• _Enunciado_
No texto sobre a viagem de carro entre Denver e St. Paul, substitua "estrada" por "rodovia" e reproduza a passagem entre "Quem anda pela" e "de novembro.", inclusive.

• _Trecho da página_
_ _ _

A Folha percorreu de carro
os 1.550 km que separam Denver, no Colorado, onde Barack
Obama será consagrado o candidato do Partido Democrata
nesta semana, de St. Paul, em
Minnesota, onde John McCain
aceitará a indicação do Partido
Republicano na primeira semana de setembro.
A paisagem entre os dois locais é monotemática: milho.
Milharal. Usinas de álcool de
milho. Turbinas movidas a
vento que ajudam na manutenção de fazendas de milho. Políticos movidos a milho, do subsídio dado pelo governo norte-americano ao combustível feito da planta. Água, também,
mas a necessária na irrigação
do plantio do milho.
Quem anda pela estrada I-80
de oeste a leste e, a partir de
Des Moines, em Iowa, na I-35
de sul a norte -duas das principais veias que cortam o chamado Cinturão do Milho, de
onde sai metade da produção
do grão e quase a totalidade do
etanol do país inteiro-, vai encontrar muito pouca referência
às convenções e às eleições de 4
de novembro.
No trajeto todo, duas placas
podem ser consideradas mais
ou menos engajadas. Uma dizia
que cachorros aprendem, políticos não, numa fazenda de
Minnesota; outra, em Nebraska, pedia que a sodomia fosse
declarada prática ilegal.
É quase como se os quatro
Estados em questão -Nebraska e Iowa, além das sedes das
convenções-, com seu total de
31 votos no Colégio Eleitoral,
ou mais de 10% dos 270 necessários para que um dos candidatos vença, não importassem.
Mas os candidatos sabem
que não é assim, ainda mais numa disputa tão apertada.

_ _ _

• _Linhas fornecidas_
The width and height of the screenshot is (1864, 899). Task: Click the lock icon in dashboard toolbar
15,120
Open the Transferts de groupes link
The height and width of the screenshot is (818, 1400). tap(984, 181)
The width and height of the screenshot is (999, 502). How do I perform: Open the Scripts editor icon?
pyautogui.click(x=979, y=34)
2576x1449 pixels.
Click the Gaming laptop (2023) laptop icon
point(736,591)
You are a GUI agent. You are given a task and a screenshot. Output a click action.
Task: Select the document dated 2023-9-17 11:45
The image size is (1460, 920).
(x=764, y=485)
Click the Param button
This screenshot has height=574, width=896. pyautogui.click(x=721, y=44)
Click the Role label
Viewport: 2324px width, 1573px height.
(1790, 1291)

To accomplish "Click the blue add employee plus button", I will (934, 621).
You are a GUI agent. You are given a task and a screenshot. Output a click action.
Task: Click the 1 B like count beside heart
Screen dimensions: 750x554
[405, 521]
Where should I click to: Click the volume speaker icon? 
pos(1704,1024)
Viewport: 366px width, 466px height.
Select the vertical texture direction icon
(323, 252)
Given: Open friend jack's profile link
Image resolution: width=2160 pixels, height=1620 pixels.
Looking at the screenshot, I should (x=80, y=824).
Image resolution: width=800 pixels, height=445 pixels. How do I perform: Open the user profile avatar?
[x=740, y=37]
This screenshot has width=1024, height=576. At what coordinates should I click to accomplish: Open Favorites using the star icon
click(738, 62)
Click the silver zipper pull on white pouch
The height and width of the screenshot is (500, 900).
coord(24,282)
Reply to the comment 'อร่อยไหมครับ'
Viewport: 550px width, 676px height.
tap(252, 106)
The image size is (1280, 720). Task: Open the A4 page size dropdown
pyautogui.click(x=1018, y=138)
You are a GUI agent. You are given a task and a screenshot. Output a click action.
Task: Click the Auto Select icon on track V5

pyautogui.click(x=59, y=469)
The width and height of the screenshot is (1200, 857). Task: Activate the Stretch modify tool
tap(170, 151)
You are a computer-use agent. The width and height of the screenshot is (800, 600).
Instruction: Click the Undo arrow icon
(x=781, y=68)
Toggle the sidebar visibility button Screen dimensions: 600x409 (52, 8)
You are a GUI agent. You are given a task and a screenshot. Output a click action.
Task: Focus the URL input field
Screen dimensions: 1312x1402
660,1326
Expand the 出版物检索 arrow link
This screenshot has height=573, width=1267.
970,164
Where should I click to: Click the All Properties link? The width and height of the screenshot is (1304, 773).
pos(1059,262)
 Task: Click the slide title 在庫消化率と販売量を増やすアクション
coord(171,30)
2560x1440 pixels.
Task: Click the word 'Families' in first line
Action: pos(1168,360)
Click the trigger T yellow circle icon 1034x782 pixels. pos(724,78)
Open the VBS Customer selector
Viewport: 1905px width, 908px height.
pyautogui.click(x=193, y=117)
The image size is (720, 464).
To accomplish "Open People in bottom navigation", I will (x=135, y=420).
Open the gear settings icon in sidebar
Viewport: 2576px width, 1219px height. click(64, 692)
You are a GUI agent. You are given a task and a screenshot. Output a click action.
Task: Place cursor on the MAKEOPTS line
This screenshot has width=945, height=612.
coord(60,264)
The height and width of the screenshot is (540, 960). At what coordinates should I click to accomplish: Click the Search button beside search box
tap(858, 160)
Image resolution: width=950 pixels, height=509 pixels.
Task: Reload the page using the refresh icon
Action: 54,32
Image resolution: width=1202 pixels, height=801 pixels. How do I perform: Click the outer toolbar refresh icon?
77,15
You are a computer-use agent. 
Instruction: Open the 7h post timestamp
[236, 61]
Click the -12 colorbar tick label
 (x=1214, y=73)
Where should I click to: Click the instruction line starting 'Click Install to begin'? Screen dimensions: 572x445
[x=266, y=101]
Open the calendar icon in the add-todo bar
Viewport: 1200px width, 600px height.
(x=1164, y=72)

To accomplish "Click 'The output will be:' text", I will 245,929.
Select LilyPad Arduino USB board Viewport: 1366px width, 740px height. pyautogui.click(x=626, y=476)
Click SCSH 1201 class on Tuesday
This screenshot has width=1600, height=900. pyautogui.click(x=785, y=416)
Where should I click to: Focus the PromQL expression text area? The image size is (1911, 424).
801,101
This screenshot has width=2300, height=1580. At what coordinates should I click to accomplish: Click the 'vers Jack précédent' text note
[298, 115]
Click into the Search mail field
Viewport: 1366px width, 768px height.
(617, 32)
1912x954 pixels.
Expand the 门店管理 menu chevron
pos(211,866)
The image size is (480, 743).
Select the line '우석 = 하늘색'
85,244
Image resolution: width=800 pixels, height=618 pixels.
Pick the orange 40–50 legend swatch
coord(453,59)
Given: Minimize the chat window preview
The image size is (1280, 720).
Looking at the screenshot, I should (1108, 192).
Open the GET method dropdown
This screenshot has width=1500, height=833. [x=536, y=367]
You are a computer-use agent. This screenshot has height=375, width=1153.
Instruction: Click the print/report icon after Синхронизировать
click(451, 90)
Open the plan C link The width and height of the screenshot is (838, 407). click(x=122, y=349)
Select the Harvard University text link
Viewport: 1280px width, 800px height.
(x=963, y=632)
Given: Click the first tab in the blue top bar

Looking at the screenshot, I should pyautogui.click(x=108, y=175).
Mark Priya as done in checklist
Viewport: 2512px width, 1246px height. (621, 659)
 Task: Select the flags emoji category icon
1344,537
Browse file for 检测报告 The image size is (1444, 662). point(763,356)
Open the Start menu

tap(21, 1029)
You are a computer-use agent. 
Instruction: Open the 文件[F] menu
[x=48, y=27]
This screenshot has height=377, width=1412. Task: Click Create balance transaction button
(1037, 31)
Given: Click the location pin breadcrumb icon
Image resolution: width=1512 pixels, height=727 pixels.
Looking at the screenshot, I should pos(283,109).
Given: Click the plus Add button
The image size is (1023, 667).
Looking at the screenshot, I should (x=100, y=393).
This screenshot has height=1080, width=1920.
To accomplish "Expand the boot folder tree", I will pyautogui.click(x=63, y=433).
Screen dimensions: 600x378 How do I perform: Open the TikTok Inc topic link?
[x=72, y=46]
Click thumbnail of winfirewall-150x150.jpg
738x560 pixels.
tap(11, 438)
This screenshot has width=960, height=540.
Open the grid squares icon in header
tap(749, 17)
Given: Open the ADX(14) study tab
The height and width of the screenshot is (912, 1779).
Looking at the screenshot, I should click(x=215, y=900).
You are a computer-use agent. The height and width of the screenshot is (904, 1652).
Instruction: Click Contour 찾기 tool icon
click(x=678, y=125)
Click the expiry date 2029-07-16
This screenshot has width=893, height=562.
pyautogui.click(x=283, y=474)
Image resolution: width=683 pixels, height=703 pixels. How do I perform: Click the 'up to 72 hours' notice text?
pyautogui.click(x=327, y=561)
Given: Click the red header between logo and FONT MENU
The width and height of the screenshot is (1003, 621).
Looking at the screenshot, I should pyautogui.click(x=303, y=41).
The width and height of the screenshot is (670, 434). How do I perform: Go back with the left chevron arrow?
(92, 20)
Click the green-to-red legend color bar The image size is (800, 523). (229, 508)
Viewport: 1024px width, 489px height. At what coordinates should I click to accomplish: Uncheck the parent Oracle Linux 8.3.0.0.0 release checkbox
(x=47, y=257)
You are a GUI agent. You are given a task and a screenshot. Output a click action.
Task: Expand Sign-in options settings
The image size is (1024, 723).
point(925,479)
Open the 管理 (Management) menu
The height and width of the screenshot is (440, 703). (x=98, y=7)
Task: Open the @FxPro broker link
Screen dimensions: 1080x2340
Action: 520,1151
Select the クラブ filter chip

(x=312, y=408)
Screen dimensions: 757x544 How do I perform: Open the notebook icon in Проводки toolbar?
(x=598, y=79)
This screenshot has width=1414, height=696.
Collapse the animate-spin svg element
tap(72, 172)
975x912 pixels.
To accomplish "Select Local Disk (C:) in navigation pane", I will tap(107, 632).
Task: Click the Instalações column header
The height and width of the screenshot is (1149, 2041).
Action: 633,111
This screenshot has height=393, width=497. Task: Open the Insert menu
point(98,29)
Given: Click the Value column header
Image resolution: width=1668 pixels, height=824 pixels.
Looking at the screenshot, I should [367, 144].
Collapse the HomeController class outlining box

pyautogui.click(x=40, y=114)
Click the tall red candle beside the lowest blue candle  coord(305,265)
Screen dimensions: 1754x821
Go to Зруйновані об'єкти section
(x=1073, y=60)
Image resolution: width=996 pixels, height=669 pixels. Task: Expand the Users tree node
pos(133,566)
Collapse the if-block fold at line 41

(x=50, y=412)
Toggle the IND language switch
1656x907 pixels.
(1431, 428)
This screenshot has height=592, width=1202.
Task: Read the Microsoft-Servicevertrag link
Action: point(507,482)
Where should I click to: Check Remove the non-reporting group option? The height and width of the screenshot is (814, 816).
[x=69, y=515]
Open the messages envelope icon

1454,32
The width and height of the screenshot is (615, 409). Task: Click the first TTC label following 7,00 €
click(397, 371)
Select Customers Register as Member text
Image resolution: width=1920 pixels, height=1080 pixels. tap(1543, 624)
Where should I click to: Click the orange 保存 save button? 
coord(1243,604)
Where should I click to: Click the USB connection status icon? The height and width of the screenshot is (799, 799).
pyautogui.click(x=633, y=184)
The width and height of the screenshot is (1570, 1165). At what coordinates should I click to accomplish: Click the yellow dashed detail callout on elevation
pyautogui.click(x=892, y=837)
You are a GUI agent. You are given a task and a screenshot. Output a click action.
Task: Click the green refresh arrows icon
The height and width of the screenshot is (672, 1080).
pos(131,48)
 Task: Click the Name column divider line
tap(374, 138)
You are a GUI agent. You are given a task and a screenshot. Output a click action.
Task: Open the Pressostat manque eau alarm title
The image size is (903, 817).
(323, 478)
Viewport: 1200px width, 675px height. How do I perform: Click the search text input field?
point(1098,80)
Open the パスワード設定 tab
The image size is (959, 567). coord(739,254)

_ _ _

• _Resolução_
Quem anda pela rodovia I-80
de oeste a leste e, a partir de
Des Moines, em Iowa, na I-35
de sul a norte -duas das principais veias que cortam o chamado Cinturão do Milho, de
onde sai metade da produção
do grão e quase a totalidade do
etanol do país inteiro-, vai encontrar muito pouca referência
às convenções e às eleições de 4
de novembro.